The sample collected was a PDF file, which are normally initial stager. Let’s start with static analysis of this sample by loading this file in VSCode. Initially, its contents looked legitimate with PDF header and objects as shown below.

But scrolling through the contents, there is MIME version declaration as shown below. From this part, the MHT (MIME HTML) content starts. Since this sample is polyglot and can be executed as Word file, the Word file can render this MHT contents.

The object inside the MHT content point to ActiveMime. Here, ActiveMime is an undocumented Microsoft file format that is often used to encode the macro.

Also in above figure, note that the referenced location (href) to the ActiveMime of ‘Edit-Time-Date’ object is encoded, which was decoded using CyberChef as:

Using decoded location path name ‘lonhzFH_files/image7891805.jpg’, it was searched in VScode and jumped to that part as shown below. The content (ActiveMime) is obfuscated text with lots of spaces.

The contents from above were copied to CyberChef where it revealed that those spaces were actually created by CR (Carriage Return)’.

The content was then decoded from Base64 revealing it to be ActiveMime, which encode the macro. So, it was then saved as macro.bin.

To search for the embedded macro inside the decoded content, binwalk was used.

binwalk macro.bin

The binwalk revealed a compressed data, which is part of the ActiveMime format that encode the macro. It was again extracted using binwalk.

binwalk -D='.*' macro.bin

After extracting, it revealed a file named 32, as shown below.
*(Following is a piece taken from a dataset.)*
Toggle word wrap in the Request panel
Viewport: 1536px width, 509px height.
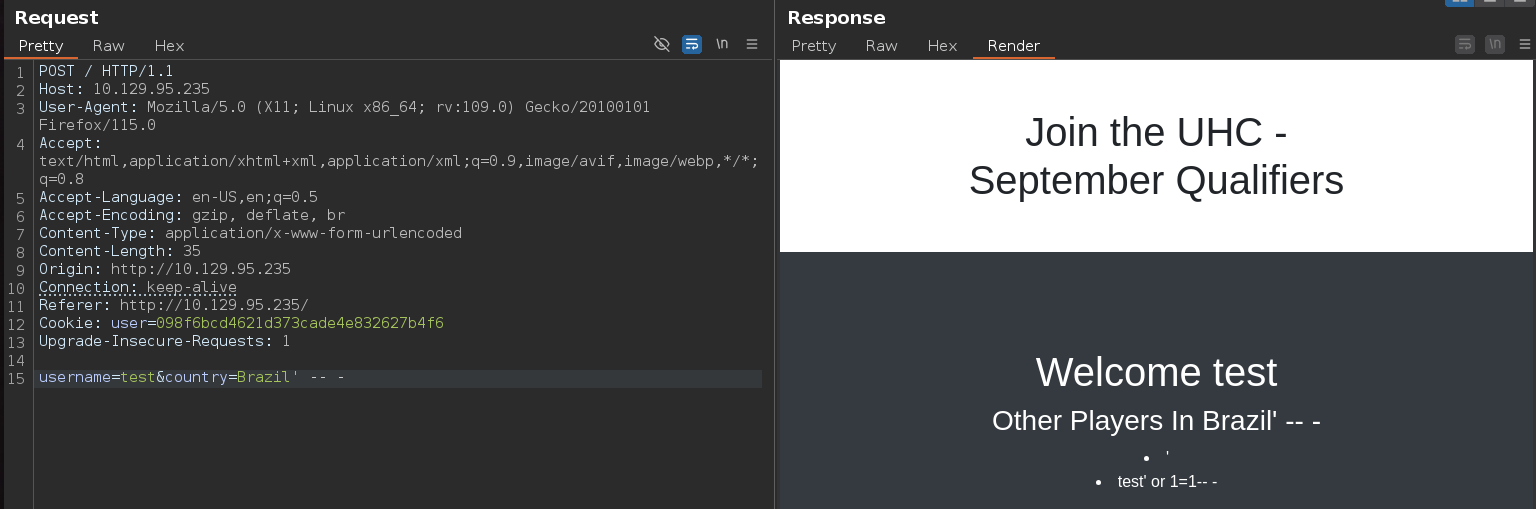pos(691,44)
The above extracted file should be the decoded malicious macro. So, it was checked using the Oletools. First, Oleid was used to check for any macro.

oleid 32

The Oleid tool found VBA macros within it.

To extract the VBA macro inside it, Olevba tool was used.

olevba 32

Here, from the output of olevba tool, it can be found that the macro will download a msi file from its C2 server (hxxps[:]//cloudmetricsapp[.]com/wp-content/uploads/docs/addin[.]msi). Then, it will execute the downloaded msi file with Office.InstallProduct. Also, this macro will be executed as soon as the Word file is opened through AutoExec, and download and install that msi file.
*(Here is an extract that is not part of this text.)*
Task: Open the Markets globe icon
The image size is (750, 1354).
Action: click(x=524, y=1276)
This further verify that this pdf sample file is an initial stager that will bypass detection and download another payload, which is the msi file.
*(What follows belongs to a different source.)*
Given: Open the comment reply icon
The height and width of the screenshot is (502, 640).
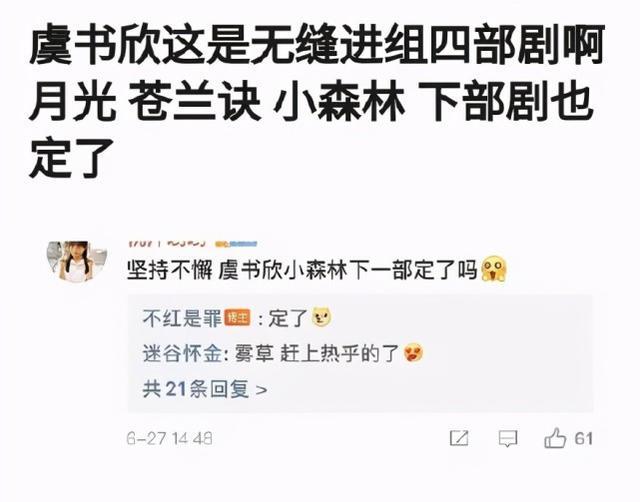Looking at the screenshot, I should [508, 439].
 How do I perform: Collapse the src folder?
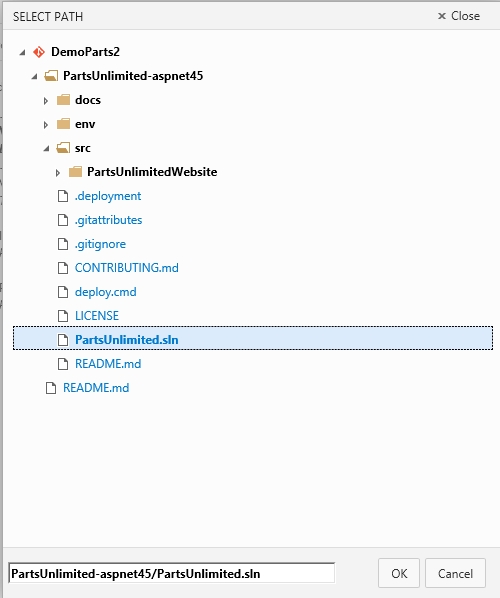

Using the URL obtained from the macro, it was checked in Browserling sandbox if it acts as downloader. But it was unreachable as shown below.

Dynamic Analysis:

Let’s now further analyze this sample through dynamic analysis. The PDF file was saved as Word file and opened. Notice the ‘Enable Content’ is still there. Although this sample was able to bypass detection, it was not able to bypass this protection measure.

When the ‘Enable Content’ is enabled, the Word will render the MHT contents, which will decode the macro from the ActiveMime blob and execute it to download the msi file as discovered during static analysis.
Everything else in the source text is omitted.